══ Given entries ══
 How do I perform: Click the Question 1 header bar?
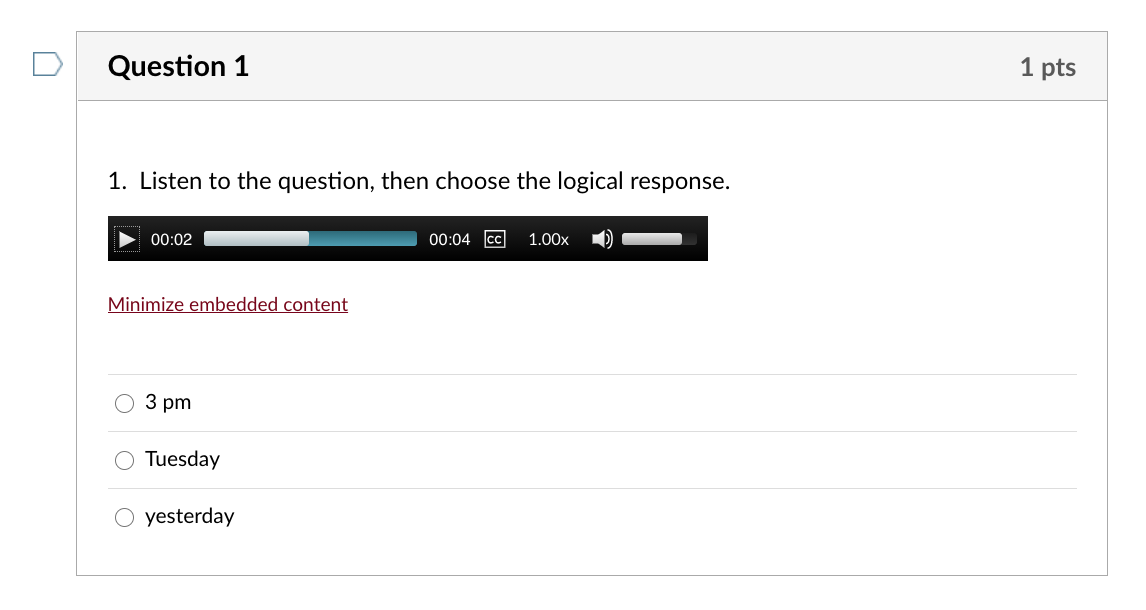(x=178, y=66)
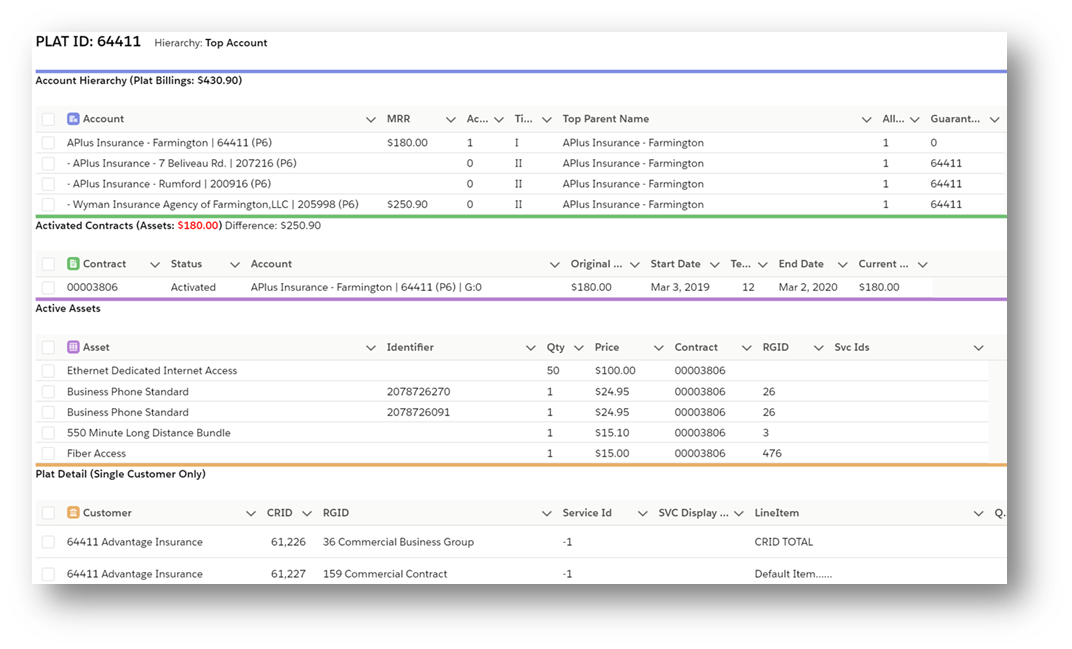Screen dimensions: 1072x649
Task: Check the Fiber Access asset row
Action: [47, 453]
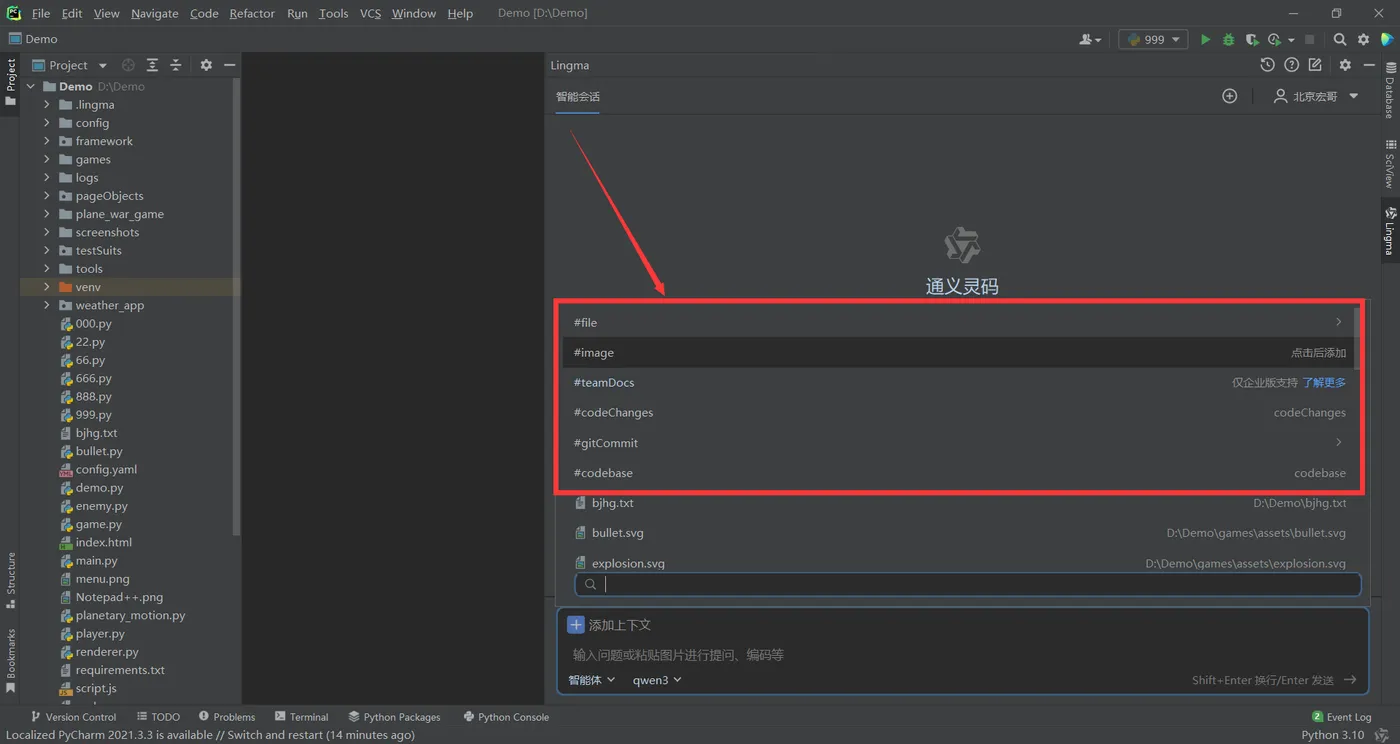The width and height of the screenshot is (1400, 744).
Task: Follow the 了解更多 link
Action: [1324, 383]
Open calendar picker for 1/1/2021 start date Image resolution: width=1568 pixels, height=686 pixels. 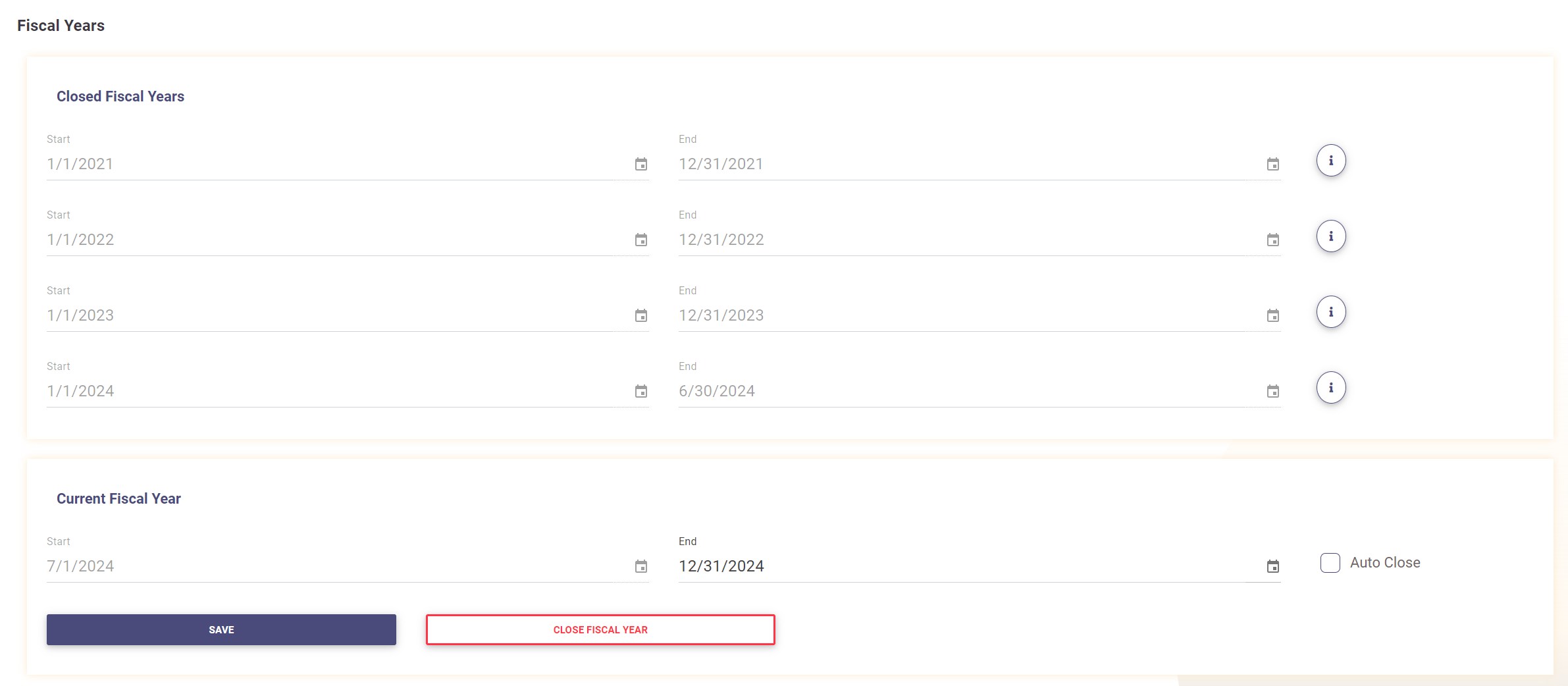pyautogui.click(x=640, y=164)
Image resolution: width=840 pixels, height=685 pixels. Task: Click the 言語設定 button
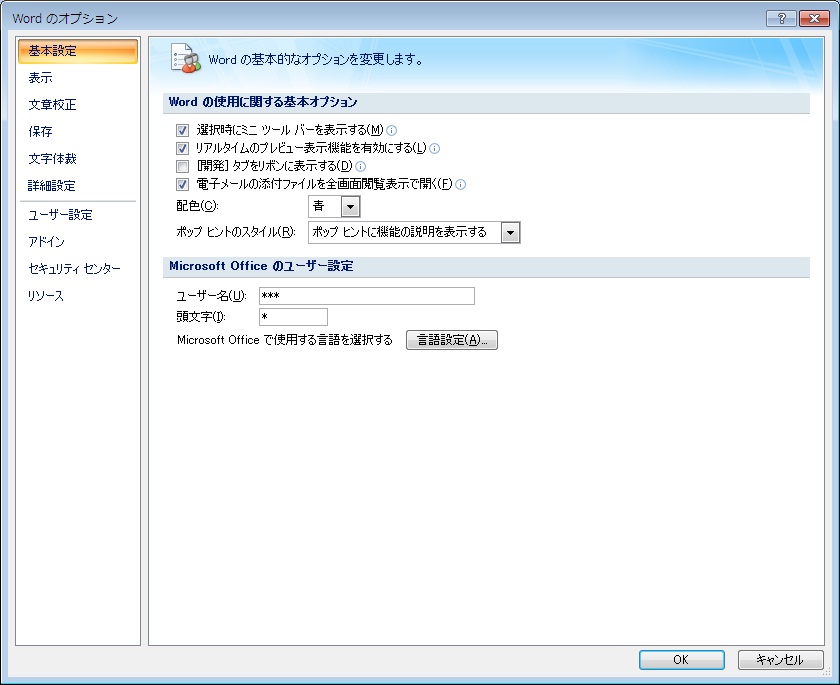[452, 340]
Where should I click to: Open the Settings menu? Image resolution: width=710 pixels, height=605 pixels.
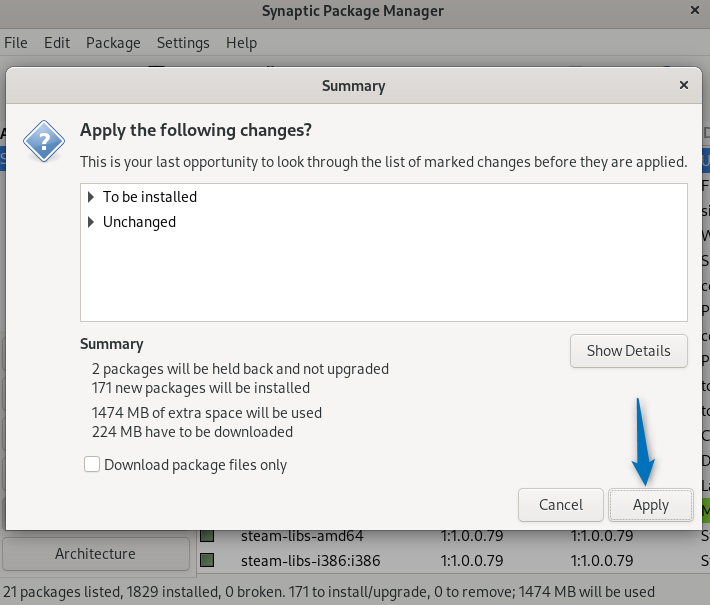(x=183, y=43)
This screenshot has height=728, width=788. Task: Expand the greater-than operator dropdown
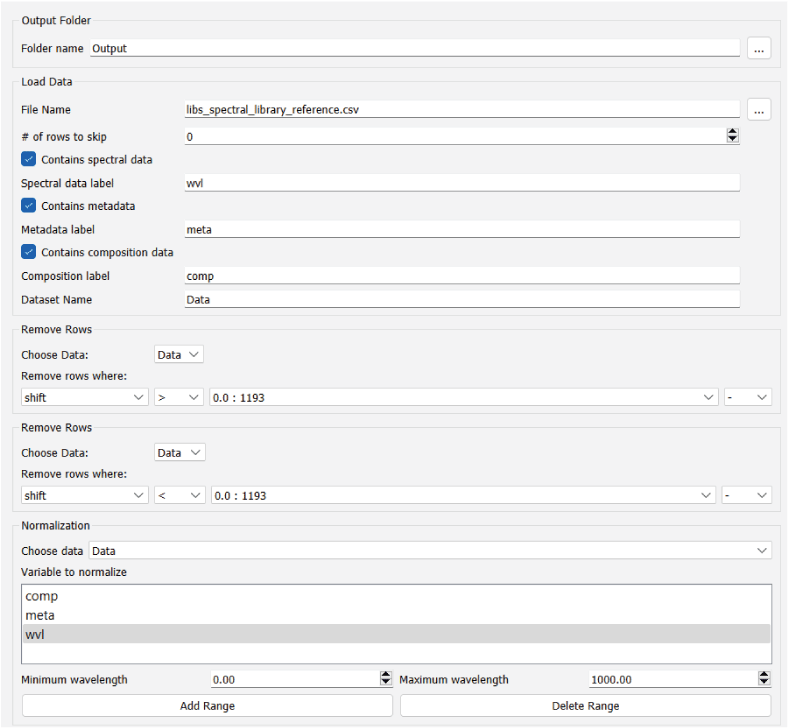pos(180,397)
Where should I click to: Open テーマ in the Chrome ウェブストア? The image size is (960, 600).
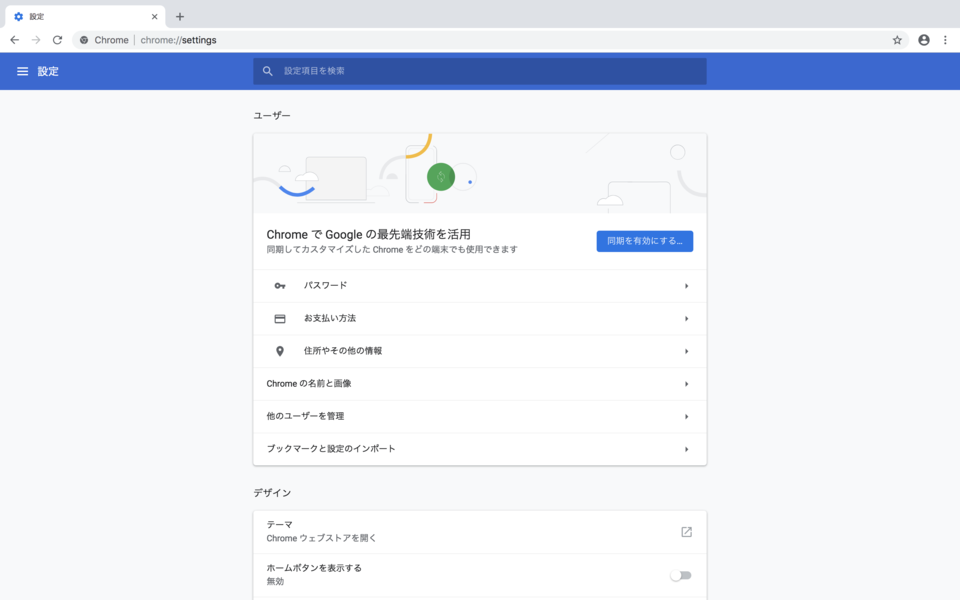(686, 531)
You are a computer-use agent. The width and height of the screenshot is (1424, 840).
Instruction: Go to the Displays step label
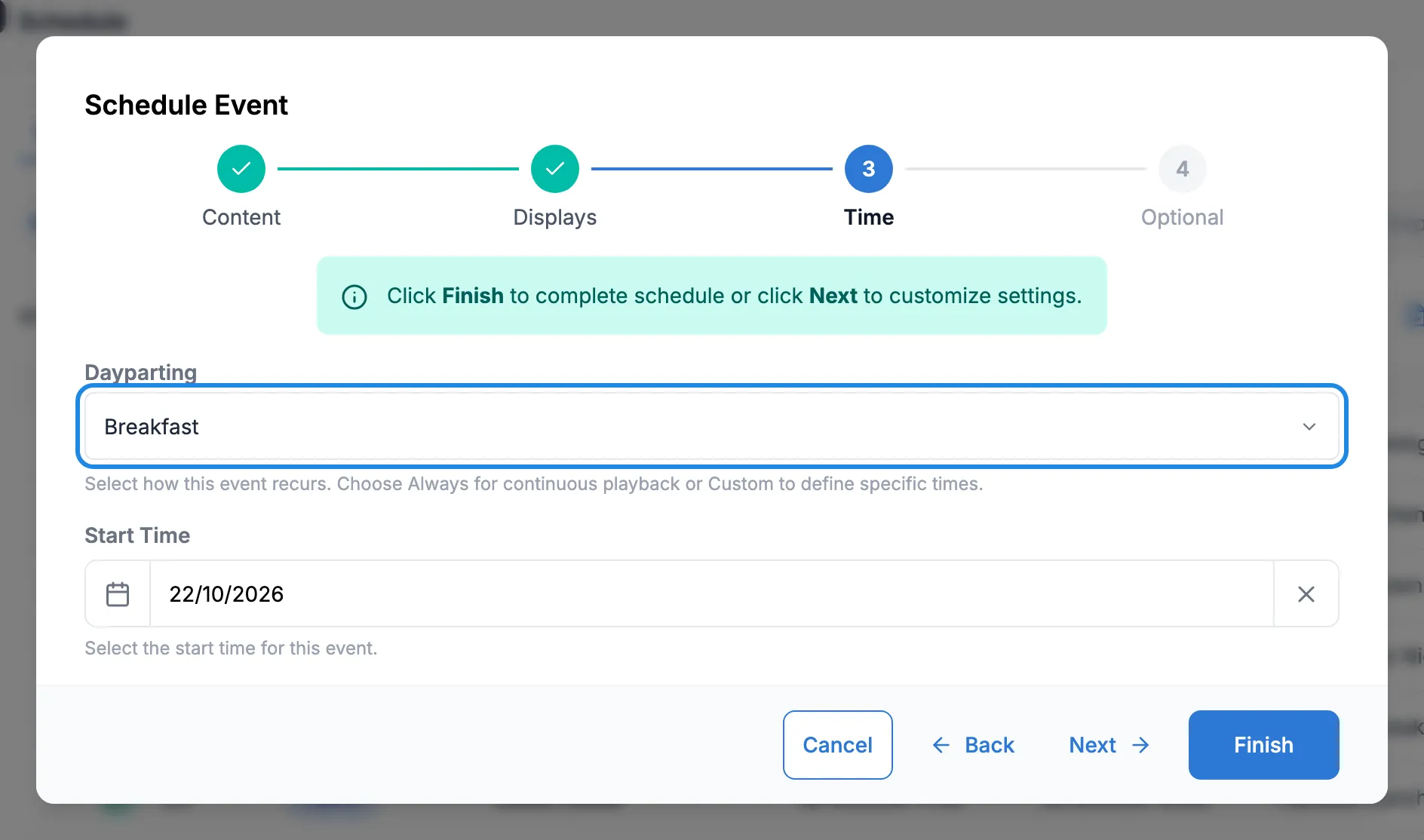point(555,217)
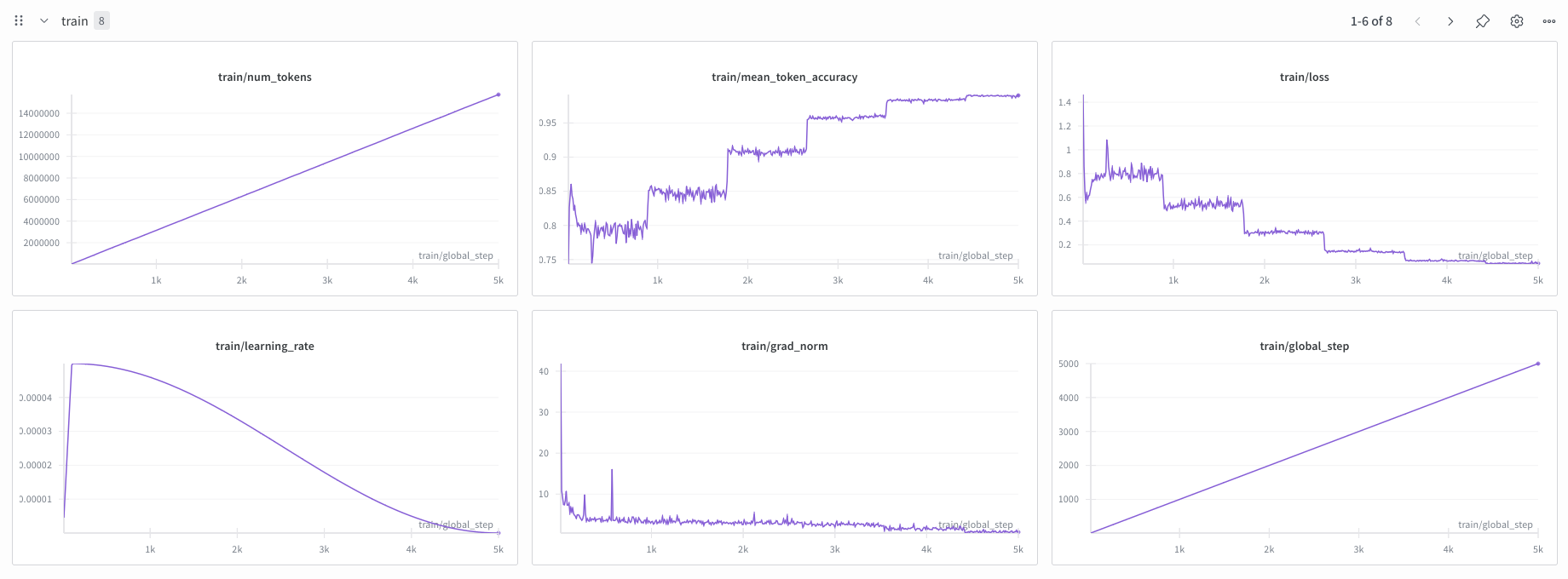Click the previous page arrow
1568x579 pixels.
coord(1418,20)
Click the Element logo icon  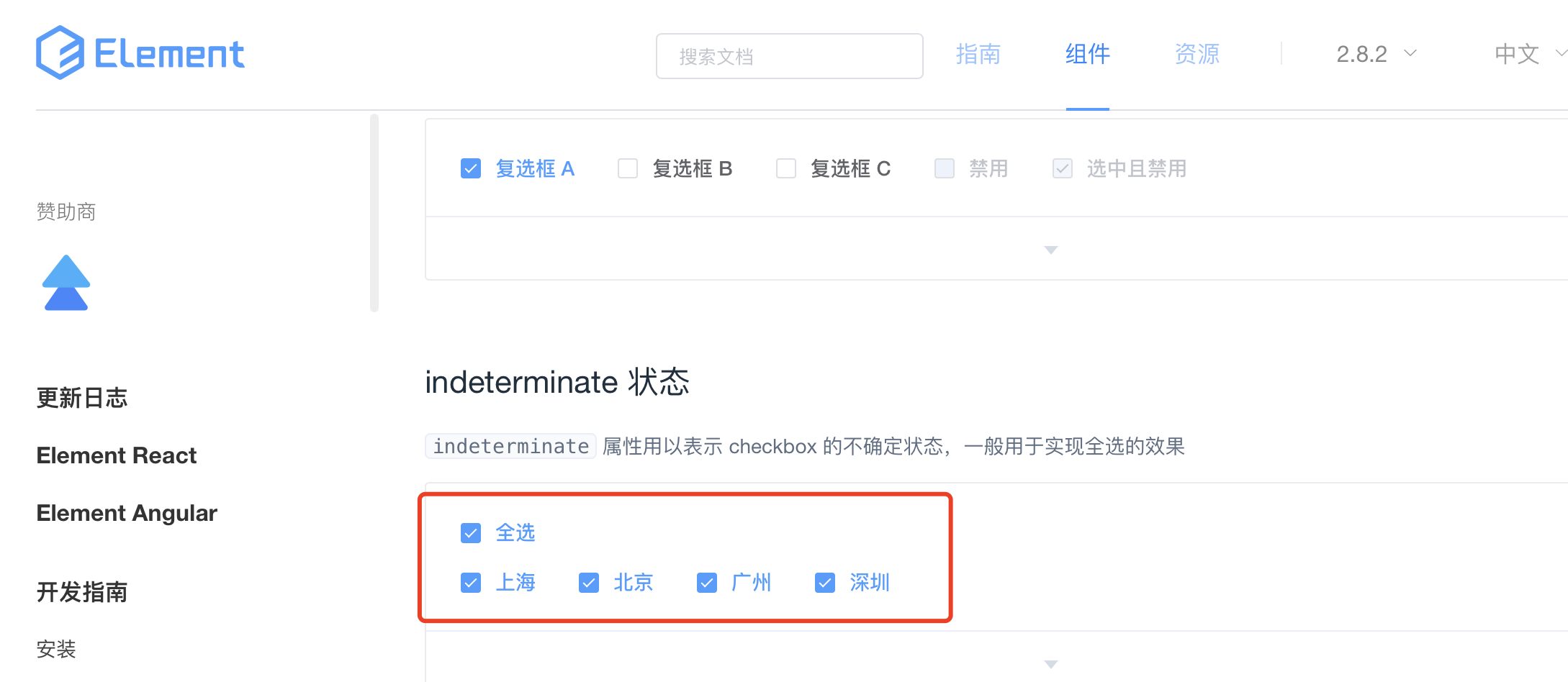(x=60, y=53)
═══
Problem to work on - In the listing above, find the line containing "This screenshot has" and the line containing "You are a computer-use", then return both of them and every line between, exactly, without pictures.

Exercise answer -
This screenshot has height=728, width=788. Task: Expand the greater-than operator dropdown
pos(180,397)
Where should I click to: Open テーマ in the Chrome ウェブストア? The image size is (960, 600).
(686, 531)
You are a computer-use agent. The width and height of the screenshot is (1424, 840).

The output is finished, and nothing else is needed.